Liberals helped create this too…
So far, this fiasco is only real estate & its derivatives. The seeds go back to 1932 with government guaranteeing loans; 1942 GI bill guaranteeing loans; & 1960s HUD. All of this government loan guaranteeing has created the biggest oversupply of housing in the entire history of mankind.
Now, George Soros says authorities weren’t regulating? They were regulating loan guarantees and got the expected results.
Or was Soros belly-aching about the probable fraud committed by derivative ratings Companies? Laws already exist against fraud. Expect litigation.
There are a couple more shoes to drop: American wages, health costs, government costs, resource consumption, and debt service are out of whack in comparison with every other nation on earth. Soros has one thing right, for the wrong reason, that this isn’t going to be over any time soon.
http://online.wsj.com/article/SB120770358026500175.html?mod=googlenews_wsj
“…
NCRC President and Chief Executive John Taylor said Tuesday that inflated credit ratings have devastated families who have lost their homes to foreclosure. Mr. Taylor blamed conflicts of interest in the ratings business, noting that rating firms are paid by the companies whose securities are being rated.

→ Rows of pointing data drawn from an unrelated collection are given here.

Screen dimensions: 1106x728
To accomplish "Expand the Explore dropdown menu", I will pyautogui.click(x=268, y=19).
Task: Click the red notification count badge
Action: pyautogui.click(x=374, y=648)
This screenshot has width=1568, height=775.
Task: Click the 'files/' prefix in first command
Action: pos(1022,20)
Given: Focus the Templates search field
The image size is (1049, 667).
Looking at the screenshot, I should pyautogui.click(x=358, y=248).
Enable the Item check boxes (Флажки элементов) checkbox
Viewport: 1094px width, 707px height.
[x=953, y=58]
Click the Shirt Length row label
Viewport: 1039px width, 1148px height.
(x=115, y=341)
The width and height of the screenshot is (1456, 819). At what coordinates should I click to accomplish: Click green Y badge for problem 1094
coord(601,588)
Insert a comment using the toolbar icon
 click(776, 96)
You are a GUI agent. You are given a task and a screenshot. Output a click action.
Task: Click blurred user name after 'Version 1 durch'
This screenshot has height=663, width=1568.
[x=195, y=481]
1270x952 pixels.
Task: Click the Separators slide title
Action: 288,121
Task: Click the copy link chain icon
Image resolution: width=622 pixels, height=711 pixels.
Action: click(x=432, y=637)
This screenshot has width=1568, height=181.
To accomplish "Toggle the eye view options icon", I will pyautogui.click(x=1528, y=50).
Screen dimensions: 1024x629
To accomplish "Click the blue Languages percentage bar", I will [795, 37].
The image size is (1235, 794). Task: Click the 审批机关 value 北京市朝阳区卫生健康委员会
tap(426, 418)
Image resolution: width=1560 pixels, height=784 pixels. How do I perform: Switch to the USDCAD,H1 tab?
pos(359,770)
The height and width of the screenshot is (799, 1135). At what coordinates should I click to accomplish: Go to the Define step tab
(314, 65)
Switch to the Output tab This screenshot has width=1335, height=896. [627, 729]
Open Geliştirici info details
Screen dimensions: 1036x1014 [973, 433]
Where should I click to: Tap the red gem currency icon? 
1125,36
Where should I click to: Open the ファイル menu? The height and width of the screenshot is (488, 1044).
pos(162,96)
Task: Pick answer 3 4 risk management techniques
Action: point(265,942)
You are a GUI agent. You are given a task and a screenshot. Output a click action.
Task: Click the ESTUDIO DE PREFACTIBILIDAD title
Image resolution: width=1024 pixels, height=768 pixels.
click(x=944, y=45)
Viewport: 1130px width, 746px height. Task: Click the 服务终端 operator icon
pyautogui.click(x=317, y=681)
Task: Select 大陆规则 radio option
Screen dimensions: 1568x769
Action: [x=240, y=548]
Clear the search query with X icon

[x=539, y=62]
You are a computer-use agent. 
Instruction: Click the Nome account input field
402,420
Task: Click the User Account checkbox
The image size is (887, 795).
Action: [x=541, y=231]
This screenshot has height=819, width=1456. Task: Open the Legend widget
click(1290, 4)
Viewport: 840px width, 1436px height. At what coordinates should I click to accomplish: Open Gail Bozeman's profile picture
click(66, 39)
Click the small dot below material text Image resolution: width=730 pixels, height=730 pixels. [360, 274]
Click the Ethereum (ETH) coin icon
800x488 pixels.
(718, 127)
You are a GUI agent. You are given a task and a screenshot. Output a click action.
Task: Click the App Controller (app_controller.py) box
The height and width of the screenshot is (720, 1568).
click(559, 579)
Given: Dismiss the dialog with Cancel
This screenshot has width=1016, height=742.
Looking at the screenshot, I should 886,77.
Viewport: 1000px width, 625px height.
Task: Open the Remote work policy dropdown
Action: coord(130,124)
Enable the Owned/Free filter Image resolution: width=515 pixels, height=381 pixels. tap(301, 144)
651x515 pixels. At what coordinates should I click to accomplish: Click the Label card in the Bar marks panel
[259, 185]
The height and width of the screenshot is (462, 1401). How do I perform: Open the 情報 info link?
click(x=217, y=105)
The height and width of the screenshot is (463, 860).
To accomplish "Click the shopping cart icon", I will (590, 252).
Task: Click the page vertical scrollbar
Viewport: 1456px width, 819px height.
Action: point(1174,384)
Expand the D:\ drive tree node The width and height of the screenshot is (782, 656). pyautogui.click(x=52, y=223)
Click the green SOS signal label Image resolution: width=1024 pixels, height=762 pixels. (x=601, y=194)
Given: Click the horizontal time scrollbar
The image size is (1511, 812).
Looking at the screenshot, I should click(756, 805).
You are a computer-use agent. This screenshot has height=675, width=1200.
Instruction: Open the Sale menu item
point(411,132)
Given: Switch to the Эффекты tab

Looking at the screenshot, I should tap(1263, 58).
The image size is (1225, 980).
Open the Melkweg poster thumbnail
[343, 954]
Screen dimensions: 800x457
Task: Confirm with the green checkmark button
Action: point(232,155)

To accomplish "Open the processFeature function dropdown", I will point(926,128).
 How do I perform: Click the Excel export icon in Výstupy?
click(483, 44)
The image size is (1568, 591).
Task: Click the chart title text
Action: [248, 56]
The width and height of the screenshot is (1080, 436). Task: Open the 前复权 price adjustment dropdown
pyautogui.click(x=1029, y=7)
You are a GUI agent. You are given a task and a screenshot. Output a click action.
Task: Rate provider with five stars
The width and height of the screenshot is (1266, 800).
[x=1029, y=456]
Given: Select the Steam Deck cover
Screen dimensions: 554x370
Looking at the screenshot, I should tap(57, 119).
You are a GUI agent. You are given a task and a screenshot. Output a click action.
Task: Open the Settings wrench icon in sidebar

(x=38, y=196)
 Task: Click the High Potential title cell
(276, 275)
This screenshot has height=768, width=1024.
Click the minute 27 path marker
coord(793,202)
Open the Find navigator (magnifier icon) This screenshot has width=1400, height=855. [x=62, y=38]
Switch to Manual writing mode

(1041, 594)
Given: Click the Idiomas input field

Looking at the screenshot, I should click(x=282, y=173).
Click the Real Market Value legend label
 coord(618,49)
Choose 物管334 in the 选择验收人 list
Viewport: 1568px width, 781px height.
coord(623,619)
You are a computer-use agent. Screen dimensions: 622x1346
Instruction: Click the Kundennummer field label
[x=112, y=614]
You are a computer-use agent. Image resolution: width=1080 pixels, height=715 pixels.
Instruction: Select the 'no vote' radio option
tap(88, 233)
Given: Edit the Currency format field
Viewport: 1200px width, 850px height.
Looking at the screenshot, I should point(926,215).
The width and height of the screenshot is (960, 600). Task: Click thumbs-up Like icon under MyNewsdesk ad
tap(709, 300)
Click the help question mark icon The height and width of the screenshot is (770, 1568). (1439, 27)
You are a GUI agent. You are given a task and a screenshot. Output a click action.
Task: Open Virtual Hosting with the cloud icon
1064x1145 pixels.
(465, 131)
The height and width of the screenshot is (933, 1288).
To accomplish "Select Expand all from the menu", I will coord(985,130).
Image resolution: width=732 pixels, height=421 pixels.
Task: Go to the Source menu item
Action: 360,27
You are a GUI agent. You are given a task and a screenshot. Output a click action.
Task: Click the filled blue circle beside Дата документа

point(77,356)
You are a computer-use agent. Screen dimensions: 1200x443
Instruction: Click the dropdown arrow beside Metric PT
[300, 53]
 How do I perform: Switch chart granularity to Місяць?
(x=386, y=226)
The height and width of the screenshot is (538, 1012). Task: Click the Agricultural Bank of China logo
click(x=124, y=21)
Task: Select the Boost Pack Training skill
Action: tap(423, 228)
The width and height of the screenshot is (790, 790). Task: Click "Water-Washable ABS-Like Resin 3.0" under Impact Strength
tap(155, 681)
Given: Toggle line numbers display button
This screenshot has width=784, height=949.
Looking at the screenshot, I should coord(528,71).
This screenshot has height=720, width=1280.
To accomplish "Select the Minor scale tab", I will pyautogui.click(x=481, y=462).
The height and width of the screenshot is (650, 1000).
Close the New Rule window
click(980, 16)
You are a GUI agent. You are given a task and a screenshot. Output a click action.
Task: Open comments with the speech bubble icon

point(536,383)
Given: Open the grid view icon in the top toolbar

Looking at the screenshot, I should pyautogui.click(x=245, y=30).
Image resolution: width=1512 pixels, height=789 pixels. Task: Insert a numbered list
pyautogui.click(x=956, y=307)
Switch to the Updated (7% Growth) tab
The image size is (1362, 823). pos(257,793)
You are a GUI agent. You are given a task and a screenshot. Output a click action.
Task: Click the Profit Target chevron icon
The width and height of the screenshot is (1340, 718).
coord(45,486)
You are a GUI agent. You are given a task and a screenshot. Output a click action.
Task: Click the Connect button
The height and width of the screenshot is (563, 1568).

The Washington-based housing group urged the SEC to examine whether rating firms were “unduly influenced” by securities issuers or underwriters to give inflated ratings to residential mortgage-backed securities. It also called for SEC scrutiny into whether rating firms strayed from their usual standards or defrauded investors, for instance, by failing to consider factors such as mortgage fraud, declining underwriting standards and new loan products for riskier “subprime” borrowers.
…”
As the oversupply of homes start dictating prices (as soon as two or three years from now) the magnitude of derivative losses will be mind-boggling. That is when ratings companies will be hung.